Exercise prompt — The lines from the one containing "Task: Unpin Downloads" to the end of the entries, both included, are what you need to transcribe exactly, without pictures and without anything else.

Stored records
::::::::
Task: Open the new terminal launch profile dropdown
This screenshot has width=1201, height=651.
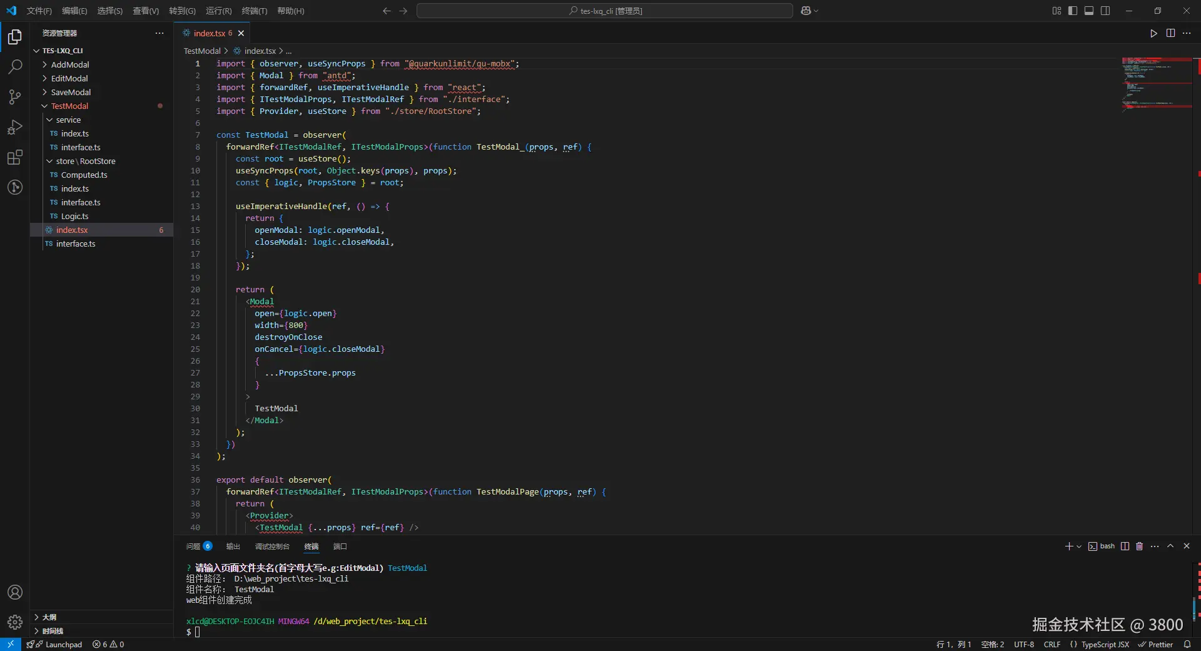Action: [x=1079, y=546]
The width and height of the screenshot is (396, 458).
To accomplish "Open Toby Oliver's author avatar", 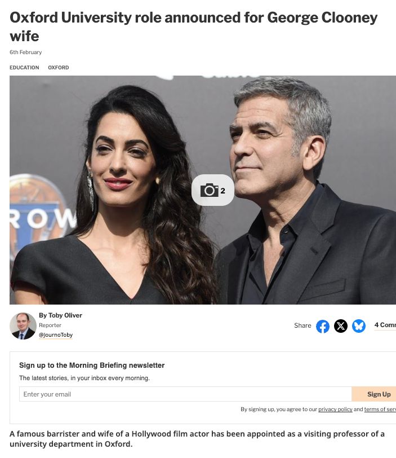I will tap(23, 326).
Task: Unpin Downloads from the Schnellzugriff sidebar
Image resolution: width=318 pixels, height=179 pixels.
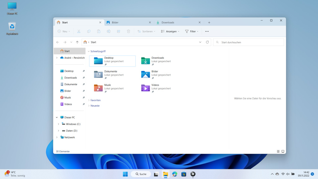Action: click(x=83, y=77)
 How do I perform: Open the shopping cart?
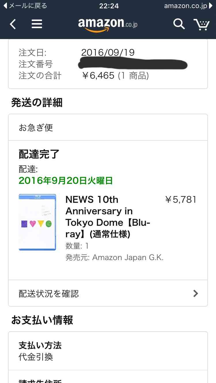(x=201, y=24)
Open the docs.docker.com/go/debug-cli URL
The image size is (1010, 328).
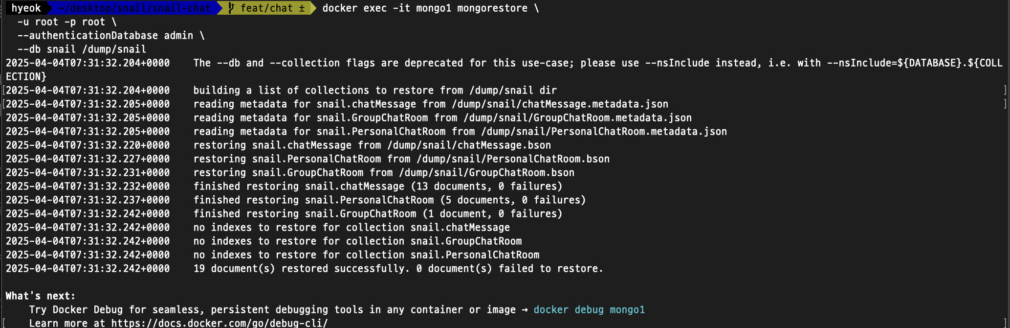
::::::::
Output of the task —
Task: Unpin Downloads from the Schnellzugriff sidebar
Image resolution: width=318 pixels, height=179 pixels.
Action: click(x=83, y=77)
 How do I perform: Open the shopping cart?
(x=201, y=24)
Open the docs.docker.com/go/debug-cli URL
The image size is (1010, 328).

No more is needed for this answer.